As parents we all have dreams for our children. Dreams for a productive, joyful, and meaningful future. The older Christopher gets I start silently tucking things away into a “never” category. And before you think that I’m being negative, it’s not. It’s realistic. Just as I’m realistic that our college son will never become a belly dancer and our six year old will likely never be a chef. There is not even a part of me that believes they will achieve those things in their lives. But for Christopher it’s different.
I feel like if I accept the “nevers” now maybe they won’t affect me in the future. It’s my way of protecting myself. Maybe I won’t mourn them when the time comes when he “should” be doing those things.

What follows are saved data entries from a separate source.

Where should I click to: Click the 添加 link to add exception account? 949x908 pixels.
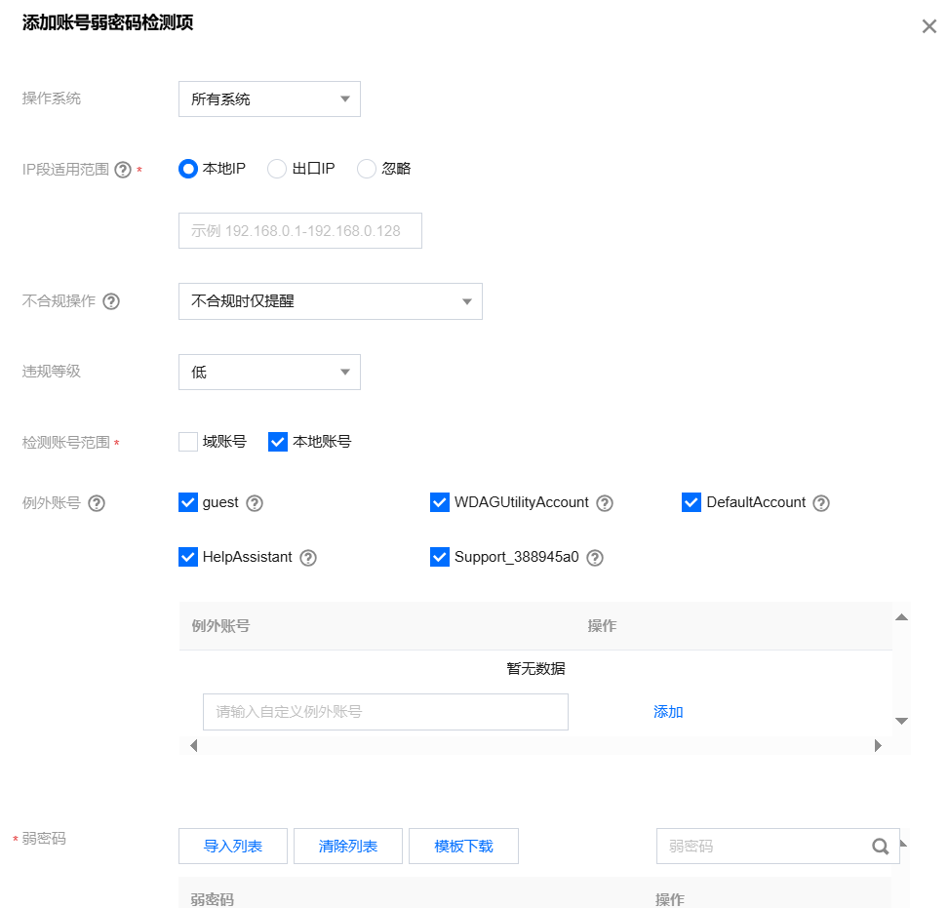pos(667,712)
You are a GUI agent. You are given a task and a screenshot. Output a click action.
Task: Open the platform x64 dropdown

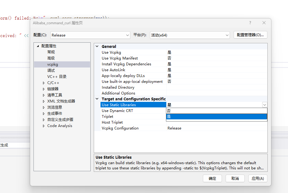[190, 35]
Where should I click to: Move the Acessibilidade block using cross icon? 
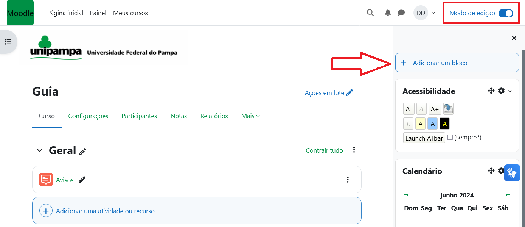point(491,91)
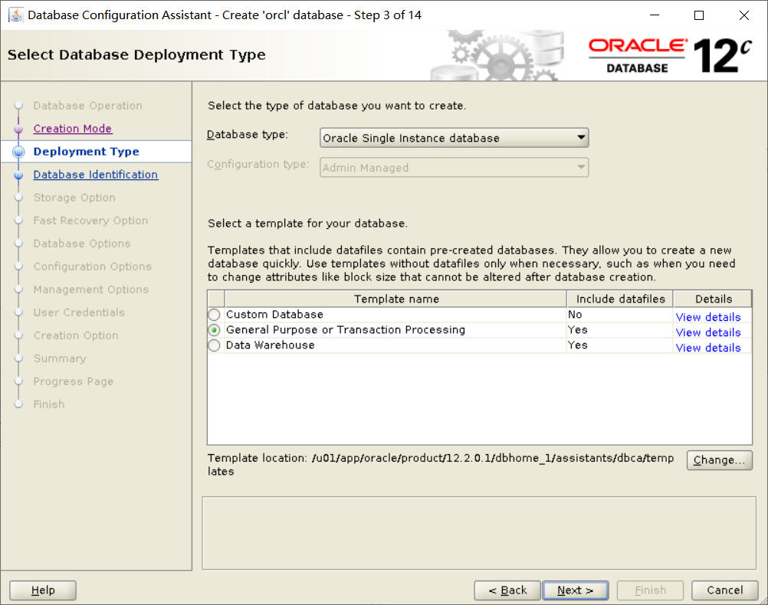The width and height of the screenshot is (768, 605).
Task: Click the Next button to proceed
Action: point(575,590)
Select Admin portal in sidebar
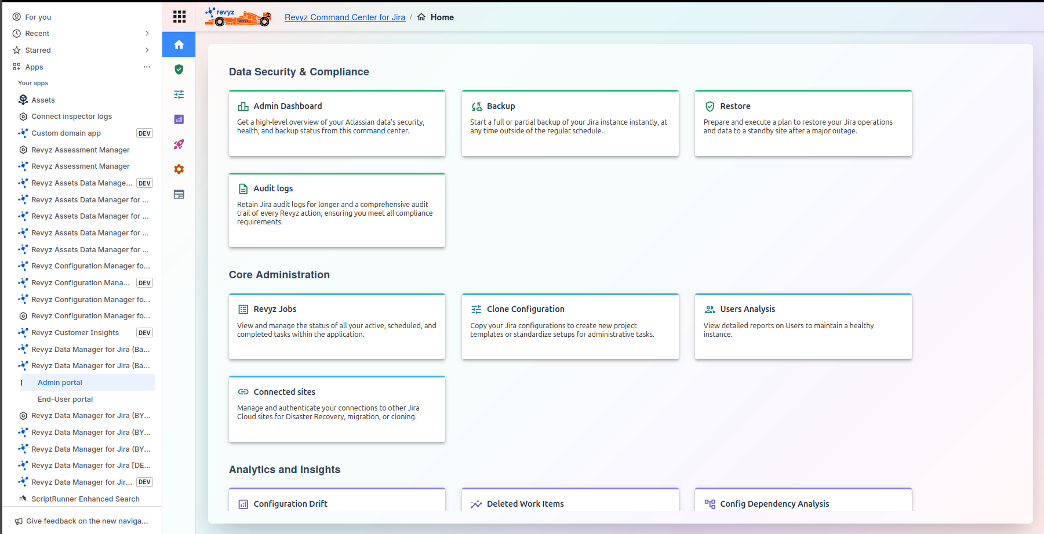Screen dimensions: 1044x534 (60, 383)
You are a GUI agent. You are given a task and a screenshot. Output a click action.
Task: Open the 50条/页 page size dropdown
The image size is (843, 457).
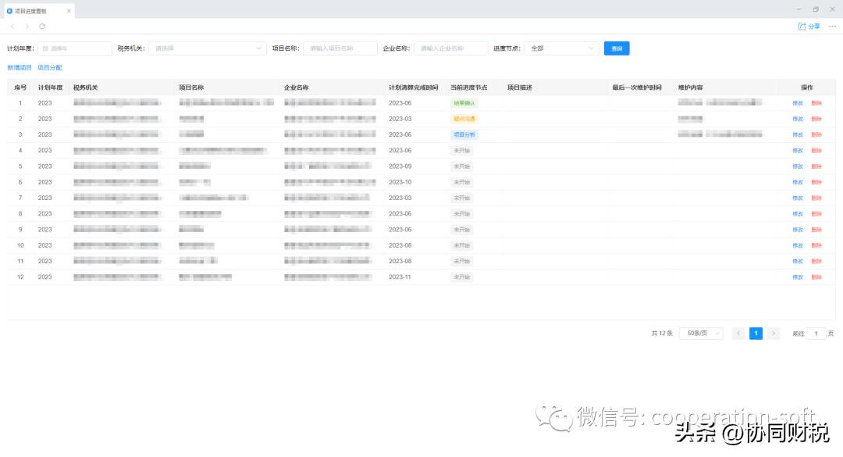pos(700,333)
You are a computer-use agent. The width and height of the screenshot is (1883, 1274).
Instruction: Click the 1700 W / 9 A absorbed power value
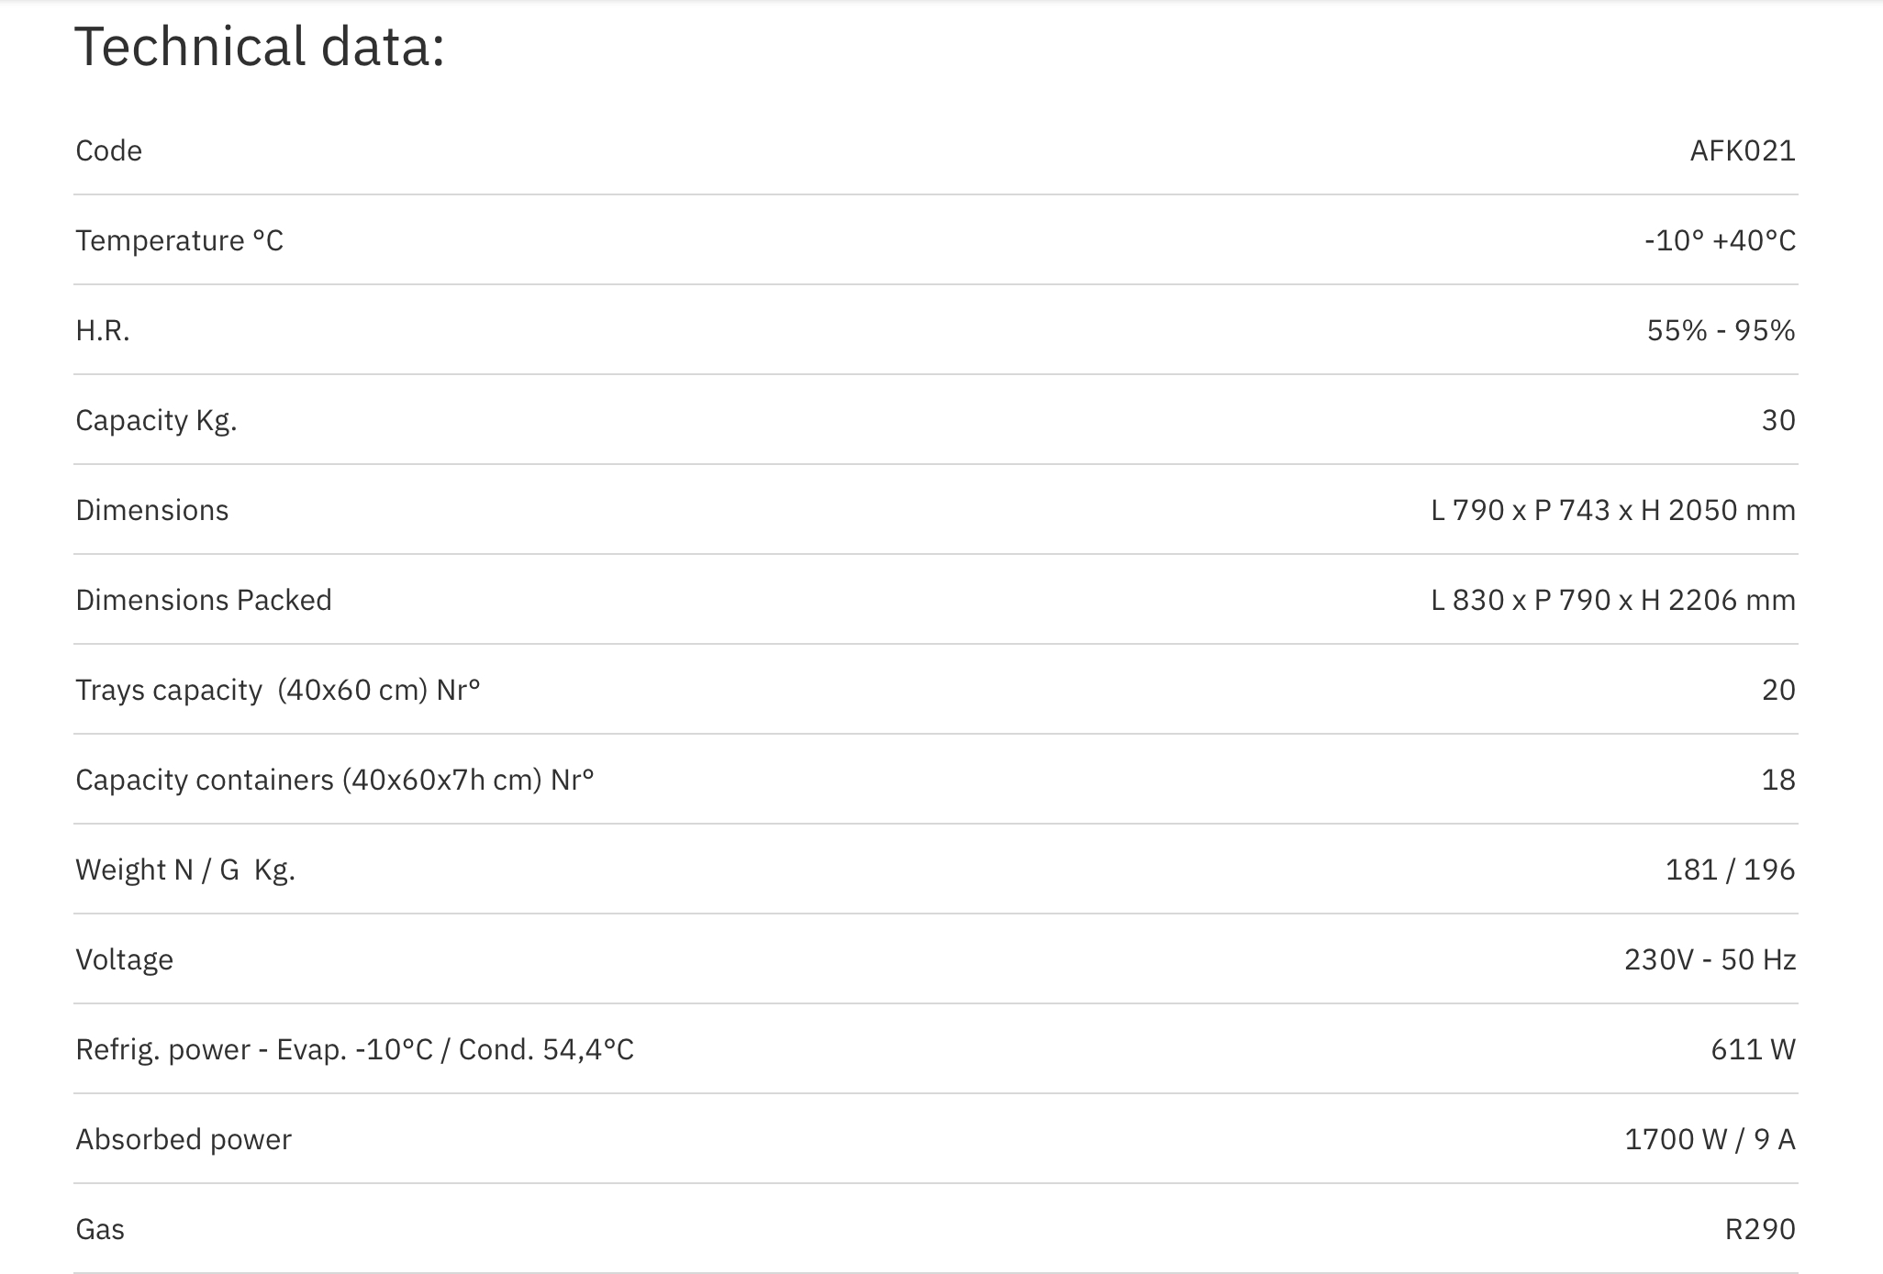click(1710, 1139)
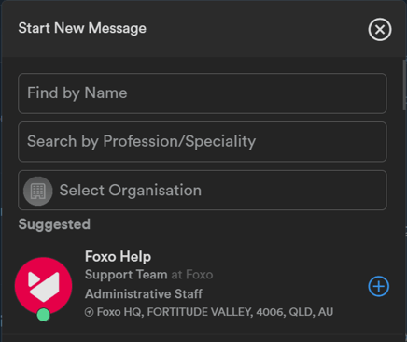The height and width of the screenshot is (342, 407).
Task: Click the Administrative Staff label
Action: click(x=144, y=293)
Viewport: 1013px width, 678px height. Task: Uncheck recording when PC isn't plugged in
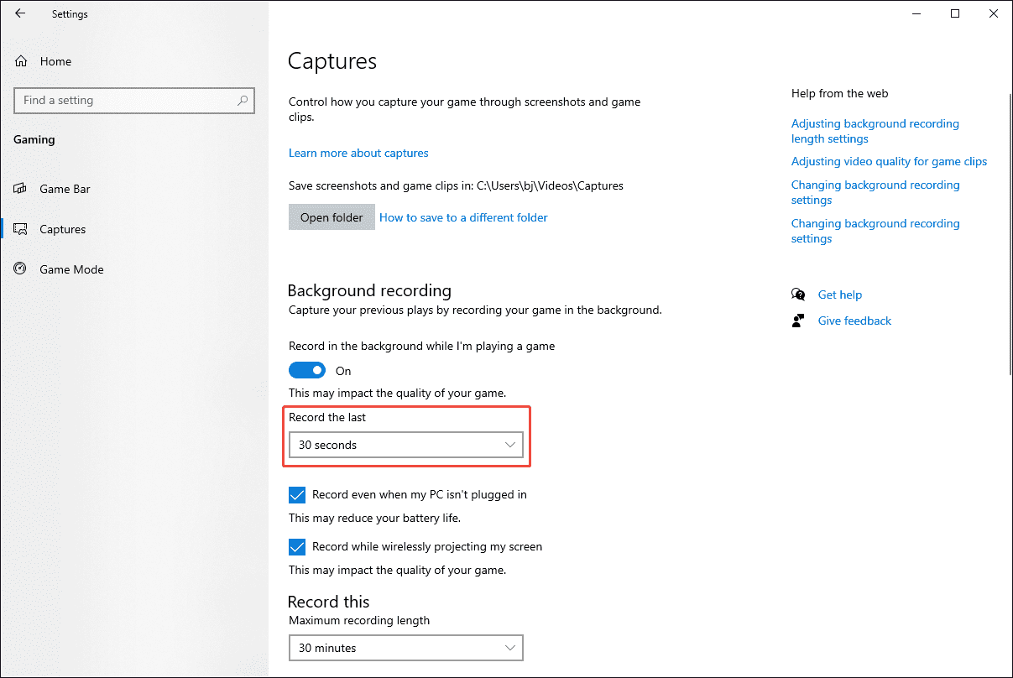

For example, he’ll never drive a car. Him going to the DMV and taking a license test is incomprehensible. If I tuck this one away now, maybe when he’s 16 it won’t sting. Maybe I won’t get tears in my eyes just thinking about it. Independence, responsibility, and the freedom of going anywhere he pleases. Silently slid away. His wedding day won’t come. Another in the “never” category. Standing at the end of the aisle waiting for his bride and dancing with me as family looks on. Him being a father. Tucked away. I tell myself it’s fine. There are plenty of people out there who never get married and have children. These big moments in a person’s life will never come to fruition for him and I’m learning to accept that. If I say it out loud and tuck these dreams away I hope it’s enough. Enough to protect my heart.
When you have a category of “nevers” you must also think of the “wills.” This has been a bit trickier, there are so many unknowns with his condition. I can’t say for certain anything that he absolutely will do. Walking. Talking. Eating. These are in a different category, not even the “will” one. I don’t know if I’ll ever hear him say I love you. I don’t know if I will ever hold his hands while walking around the house. I would love to say that all of his hard work WILL pay off, but I can’t say with absolute certainty.
What I can say for certain is this: I have plenty in the “will” category. I will never give up. I will do whatever it takes to help him achieve those dreams. I will advocate to give him the best opportunities to become stronger, smarter, more independent. I will hold him every time he’s upset and crying. I will dance with him in the living room. I will snuggle into his neck just to hear his giggle. I will kiss him countless times a day and never take him for granted. I will do whatever I can to keep him healthy and safe. And I will whisper to him that even if we have to add to the “nevers” it’s okay, my heart can handle it.
Cause one thing that will never change is how much he’s loved, no matter the nevers.